▶ ABOUT THIS EXERCISE
The line with "Given: Choose the Silent fan mode tile" marks where to begin. Please copy it and each line after it to the end of the records below, exactly.

======== DATA TO PROCESS

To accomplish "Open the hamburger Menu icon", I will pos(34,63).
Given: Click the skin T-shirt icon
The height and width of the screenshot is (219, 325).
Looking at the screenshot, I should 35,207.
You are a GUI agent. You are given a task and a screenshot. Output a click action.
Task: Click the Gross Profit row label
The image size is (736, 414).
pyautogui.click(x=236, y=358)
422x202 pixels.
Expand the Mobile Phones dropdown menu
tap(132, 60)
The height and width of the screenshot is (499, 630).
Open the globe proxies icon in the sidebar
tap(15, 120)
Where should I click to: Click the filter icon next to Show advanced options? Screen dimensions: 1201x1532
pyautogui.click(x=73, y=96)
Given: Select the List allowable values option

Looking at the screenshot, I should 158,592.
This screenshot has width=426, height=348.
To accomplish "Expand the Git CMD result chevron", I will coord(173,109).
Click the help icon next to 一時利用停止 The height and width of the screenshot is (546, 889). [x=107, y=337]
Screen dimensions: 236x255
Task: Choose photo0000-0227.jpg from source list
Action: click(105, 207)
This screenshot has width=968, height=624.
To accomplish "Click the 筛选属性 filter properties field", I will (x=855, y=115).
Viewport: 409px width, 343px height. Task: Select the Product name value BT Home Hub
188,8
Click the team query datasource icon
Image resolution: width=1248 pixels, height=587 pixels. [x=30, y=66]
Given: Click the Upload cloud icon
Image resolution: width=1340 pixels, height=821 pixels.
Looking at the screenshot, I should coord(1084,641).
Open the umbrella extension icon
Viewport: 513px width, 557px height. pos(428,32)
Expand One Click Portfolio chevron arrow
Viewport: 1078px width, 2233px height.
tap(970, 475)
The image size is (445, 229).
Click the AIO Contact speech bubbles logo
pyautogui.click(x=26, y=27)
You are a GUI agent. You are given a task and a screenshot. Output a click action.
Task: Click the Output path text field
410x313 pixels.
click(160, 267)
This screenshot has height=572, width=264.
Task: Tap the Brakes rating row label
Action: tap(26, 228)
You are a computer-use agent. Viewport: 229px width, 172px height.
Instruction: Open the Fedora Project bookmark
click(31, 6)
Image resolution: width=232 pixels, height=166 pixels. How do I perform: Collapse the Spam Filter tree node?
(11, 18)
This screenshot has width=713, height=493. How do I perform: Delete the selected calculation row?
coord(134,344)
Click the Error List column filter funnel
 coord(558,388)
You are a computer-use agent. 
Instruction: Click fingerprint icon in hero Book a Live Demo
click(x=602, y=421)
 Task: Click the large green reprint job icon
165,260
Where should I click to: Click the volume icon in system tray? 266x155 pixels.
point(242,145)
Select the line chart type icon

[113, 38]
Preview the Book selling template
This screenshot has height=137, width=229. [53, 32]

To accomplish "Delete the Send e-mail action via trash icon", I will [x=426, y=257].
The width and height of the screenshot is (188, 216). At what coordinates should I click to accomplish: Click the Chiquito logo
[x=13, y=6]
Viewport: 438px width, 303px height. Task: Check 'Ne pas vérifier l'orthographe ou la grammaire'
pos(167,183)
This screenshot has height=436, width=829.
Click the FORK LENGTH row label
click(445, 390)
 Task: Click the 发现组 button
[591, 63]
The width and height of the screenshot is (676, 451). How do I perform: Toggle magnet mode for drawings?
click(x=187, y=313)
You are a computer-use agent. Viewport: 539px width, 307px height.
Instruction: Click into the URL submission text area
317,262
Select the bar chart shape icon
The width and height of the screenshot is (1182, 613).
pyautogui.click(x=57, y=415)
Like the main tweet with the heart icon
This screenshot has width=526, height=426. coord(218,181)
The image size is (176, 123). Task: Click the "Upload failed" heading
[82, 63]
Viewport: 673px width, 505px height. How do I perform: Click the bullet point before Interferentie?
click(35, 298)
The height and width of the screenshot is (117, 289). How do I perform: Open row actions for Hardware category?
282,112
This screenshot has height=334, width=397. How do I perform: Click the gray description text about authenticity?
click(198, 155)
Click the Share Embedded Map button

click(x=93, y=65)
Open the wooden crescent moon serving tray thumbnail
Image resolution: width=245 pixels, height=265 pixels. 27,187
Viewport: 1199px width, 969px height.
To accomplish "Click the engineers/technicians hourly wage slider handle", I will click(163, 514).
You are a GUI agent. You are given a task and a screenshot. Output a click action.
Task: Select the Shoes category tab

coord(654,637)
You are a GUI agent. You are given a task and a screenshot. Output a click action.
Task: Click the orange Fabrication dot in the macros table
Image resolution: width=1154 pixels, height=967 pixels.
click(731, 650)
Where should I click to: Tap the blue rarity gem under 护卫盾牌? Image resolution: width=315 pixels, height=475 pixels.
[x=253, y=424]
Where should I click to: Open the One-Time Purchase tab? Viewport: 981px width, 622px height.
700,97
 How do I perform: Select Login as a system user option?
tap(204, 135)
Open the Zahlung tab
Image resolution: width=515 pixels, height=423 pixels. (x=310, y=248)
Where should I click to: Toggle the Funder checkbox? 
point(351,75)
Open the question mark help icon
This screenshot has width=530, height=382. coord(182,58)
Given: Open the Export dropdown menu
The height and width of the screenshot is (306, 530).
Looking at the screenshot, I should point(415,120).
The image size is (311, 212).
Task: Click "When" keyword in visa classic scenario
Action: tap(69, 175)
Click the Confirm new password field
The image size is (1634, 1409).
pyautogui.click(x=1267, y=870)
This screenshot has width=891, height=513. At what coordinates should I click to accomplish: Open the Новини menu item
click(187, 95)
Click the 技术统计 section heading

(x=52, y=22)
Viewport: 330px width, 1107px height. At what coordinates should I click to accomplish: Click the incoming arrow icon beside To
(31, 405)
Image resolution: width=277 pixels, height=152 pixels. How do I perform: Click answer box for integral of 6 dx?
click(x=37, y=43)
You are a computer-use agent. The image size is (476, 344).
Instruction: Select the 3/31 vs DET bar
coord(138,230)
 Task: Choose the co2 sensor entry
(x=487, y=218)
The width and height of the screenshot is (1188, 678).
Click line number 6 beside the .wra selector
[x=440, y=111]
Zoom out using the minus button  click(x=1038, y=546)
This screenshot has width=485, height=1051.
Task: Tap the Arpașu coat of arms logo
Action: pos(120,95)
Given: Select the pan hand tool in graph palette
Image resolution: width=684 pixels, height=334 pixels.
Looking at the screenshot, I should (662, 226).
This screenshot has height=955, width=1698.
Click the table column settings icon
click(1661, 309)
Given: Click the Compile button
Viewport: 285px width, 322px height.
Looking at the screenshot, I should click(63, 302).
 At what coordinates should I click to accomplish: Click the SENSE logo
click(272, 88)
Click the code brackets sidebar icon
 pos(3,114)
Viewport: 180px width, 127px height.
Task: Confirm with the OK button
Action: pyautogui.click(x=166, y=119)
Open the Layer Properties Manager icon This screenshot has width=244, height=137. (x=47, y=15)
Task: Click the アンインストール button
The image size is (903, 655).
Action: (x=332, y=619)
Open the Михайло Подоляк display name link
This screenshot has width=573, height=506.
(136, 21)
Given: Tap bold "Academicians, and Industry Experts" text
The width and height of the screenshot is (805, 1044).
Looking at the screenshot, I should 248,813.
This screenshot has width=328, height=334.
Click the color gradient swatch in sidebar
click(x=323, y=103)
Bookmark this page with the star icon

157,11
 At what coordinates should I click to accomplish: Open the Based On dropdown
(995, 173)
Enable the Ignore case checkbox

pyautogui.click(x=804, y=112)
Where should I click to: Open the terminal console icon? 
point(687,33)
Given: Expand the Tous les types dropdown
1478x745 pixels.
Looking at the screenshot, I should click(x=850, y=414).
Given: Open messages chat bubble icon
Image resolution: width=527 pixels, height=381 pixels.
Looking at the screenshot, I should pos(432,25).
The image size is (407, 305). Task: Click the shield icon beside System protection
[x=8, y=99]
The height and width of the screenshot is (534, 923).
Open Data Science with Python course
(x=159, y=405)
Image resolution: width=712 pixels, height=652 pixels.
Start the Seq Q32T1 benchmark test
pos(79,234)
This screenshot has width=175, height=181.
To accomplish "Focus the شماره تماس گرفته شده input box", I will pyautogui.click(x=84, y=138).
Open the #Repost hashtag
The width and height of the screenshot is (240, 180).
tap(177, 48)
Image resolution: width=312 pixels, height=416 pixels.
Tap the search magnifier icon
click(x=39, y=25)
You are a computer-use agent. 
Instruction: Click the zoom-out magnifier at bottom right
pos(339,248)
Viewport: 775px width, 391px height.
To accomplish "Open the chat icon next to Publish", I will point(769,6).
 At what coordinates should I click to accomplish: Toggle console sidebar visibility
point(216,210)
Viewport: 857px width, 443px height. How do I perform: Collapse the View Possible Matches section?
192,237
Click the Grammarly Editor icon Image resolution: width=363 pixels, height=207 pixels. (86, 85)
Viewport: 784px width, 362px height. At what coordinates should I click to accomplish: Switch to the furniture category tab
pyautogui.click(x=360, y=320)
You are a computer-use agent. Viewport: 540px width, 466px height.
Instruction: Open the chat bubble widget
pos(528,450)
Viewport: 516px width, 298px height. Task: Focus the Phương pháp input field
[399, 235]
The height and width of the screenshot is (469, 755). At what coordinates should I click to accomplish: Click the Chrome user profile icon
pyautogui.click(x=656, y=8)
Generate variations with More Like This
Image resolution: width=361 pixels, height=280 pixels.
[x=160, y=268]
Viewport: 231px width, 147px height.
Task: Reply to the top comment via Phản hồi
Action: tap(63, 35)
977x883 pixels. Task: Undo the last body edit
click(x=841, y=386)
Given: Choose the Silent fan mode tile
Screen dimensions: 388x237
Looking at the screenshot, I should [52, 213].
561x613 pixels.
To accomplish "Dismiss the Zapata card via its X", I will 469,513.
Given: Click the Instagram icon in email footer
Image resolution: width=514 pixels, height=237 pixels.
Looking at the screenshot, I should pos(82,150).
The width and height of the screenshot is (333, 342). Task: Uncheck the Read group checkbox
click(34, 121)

================

▶ YOUR RESPONSE
Given: Choose the Silent fan mode tile
Screen dimensions: 388x237
Looking at the screenshot, I should [52, 213].
561x613 pixels.
To accomplish "Dismiss the Zapata card via its X", I will 469,513.
Given: Click the Instagram icon in email footer
Image resolution: width=514 pixels, height=237 pixels.
Looking at the screenshot, I should pos(82,150).
The width and height of the screenshot is (333, 342). Task: Uncheck the Read group checkbox
click(34, 121)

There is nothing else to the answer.